6.1. Ausgehend von einer vom Obersten Gerichtshof nicht geteilten Rechtsmeinung haben die Vorinstanzen zu den zuvor aufgeworfenen Fragen keine Feststellungen getroffen. Die angefochtene Entscheidung ist daher aufzuheben und die Rechtssache zur neuerlichen Entscheidung nach Verbreiterung der Tatsachengrundlagen im aufgezeigten Sinn an das Erstgericht zurückzuverweisen.

6.2. Im fortgesetzten Verfahren wird davon auszugehen sein, dass in der Errichtung einer kaum sichtbaren, nicht gekennzeichneten Wegsperre durch Leute des Wegehalters grob fahrlässiges Verhalten vorliegt. Der Sachverhalt im Anlassfall ist jenem, der der Entscheidung 1 Ob 260/05z zu grunde liegt, deshalb nicht vergleichbar, weil dort die Glasfiberstäbe der Elektroschranke mit gelben Markierungen gekennzeichnet waren und zusätzlich ein gesonderter Fußgängerübergang bestand, wodurch die Wegsperre insgesamt wesentlich augenfälliger war als hier (die Befestigungspfosten und der Fußgängerdurchgang waren dort schon aus einer Entfernung von 55 m erkennbar). Sollte der Viehirt der Beklagten nicht zurechenbar sein, wird das Erstgericht zu beurteilen haben, ob die Beklagte aufgrund ihrer Kenntnis von der regelmäßigen Wegabsperrung allenfalls gebotene Instruktionen an den Errichter der Viehsperre grob fahrlässig unterlassen hat.

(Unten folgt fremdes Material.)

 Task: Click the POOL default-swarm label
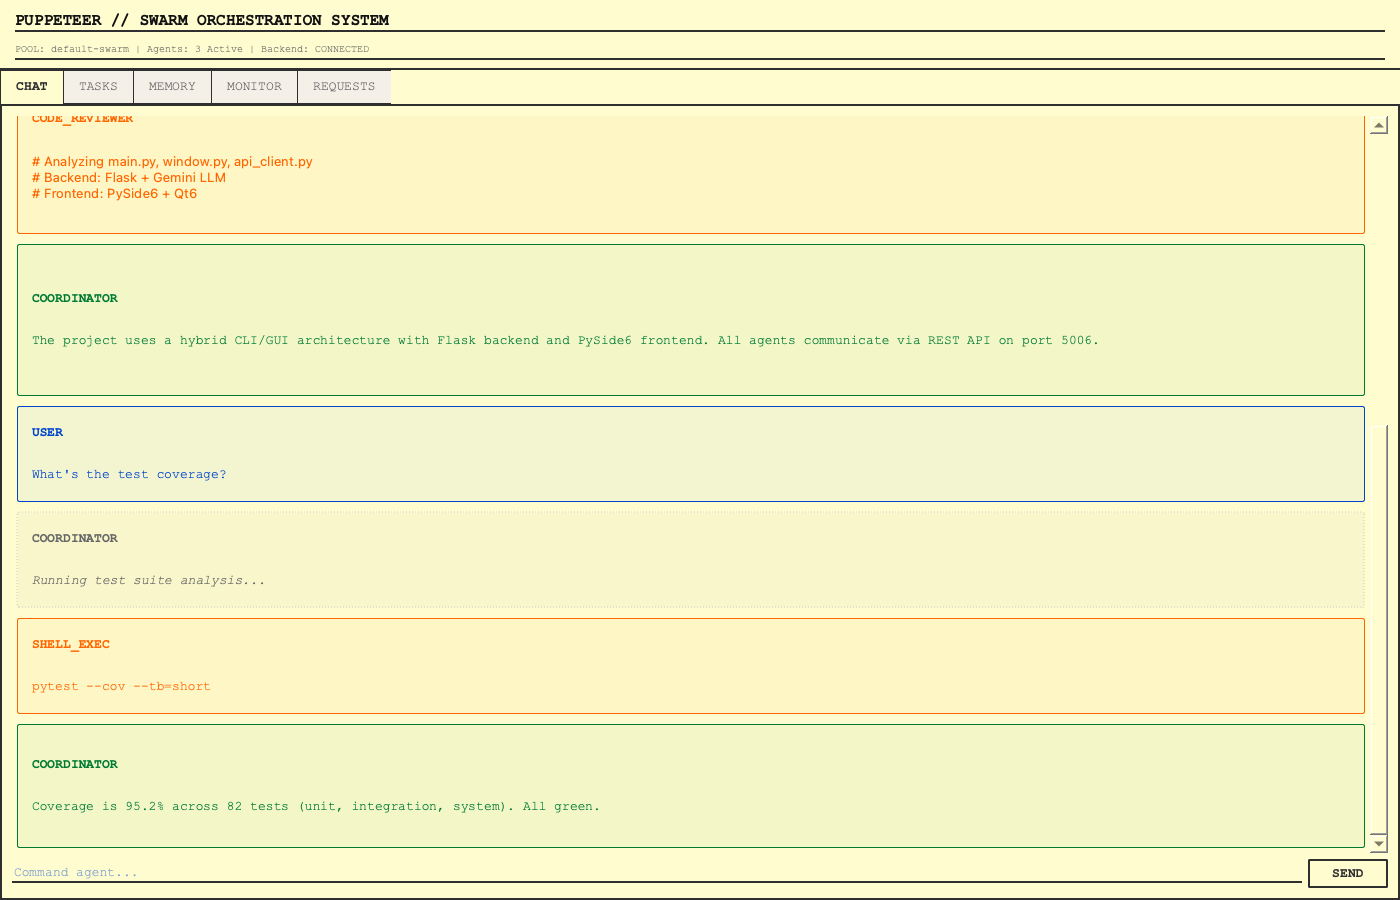[72, 49]
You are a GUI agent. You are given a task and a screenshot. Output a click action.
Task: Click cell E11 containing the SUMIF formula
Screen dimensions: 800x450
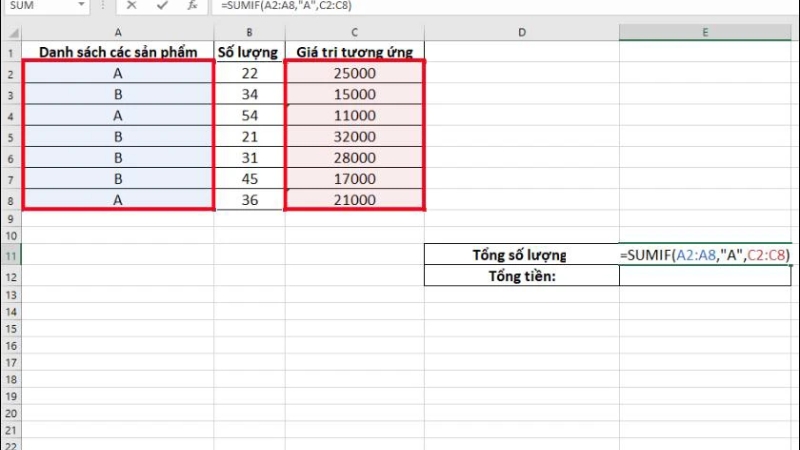point(706,256)
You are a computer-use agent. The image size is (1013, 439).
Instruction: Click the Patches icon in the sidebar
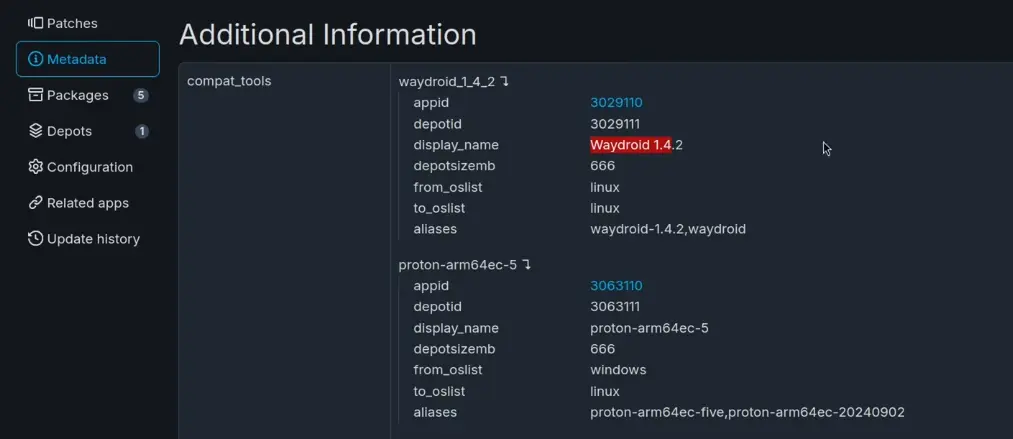click(35, 23)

6.3. Ein Eigenverschulden des Klägers ist nach den bisherigen Verfahrensergebnissen hingegen nicht anzunehmen.

Die Erkennbarkeit gefährlicher Verhältnisse am bzw neben dem Straßenrand richtet sich danach, welchen optischen Eindruck die Fahrzeuglenker bei ihrer Fahrt bei gebotener Aufmerksamkeit haben konnten und nicht danach, ob bei eingehender Untersuchung - wozu ein Verkehrsteilnehmer in einem solchen Fall nicht verhalten sein kann - die wirklichen Verhältnisse zu erkennen waren (RIS-Justiz RS0029993).

Ein Moutainbiker muss im freien Gelände zwar mit allen Arten von Gefahren rechnen (vgl 1 Ob 260/05z); bei land- und forstwirtschaftlich genutzten Wegen können dies Hindernisse wie Viehgatter, abgestellte Arbeitsmaschinen, Holzstapel uä sein. Der Unfall ereignete sich aber auf einem als Moutainbike-Strecke freigegebenen Güterweg, bei dem der Kläger nicht mit besonders schwer erkennbaren Gefahren (hier in Form des schwer sichtbaren Absperrbands) rechnen musste, sondern davon ausgehen durfte, dass solche Hindernisse so gekennzeichnet und abgesichert sind, dass er bei einer dem Weg angepassten Geschwindigkeit und Aufmerksamkeit ungefährdet ist. Dabei ist zu berücksichtigen, dass ein Moutainbiker auf einer unbefestigten Schotterstraße regelmäßig auf den Boden zu sehen hat und deshalb schwer sichtbaren Gefahren neben der Straße weniger Aufmerksamkeit widmen kann. Auch bietet die Unfallstelle nicht das typische Bild eines Weidegebiets, in dem jederzeit mit Viehsperren zu rechnen ist. Eine überhöhte Geschwindigkeit oder eine Reaktionsverspätung nach Erkennen des Hindernisses über der Straße ist dem Kläger nach den bisherigen Verfahrensergebnissen nicht vorzuwerfen.

7. Der Kostenvorbehalt beruht auf § 52 Abs 1 zweiter Satz ZPO.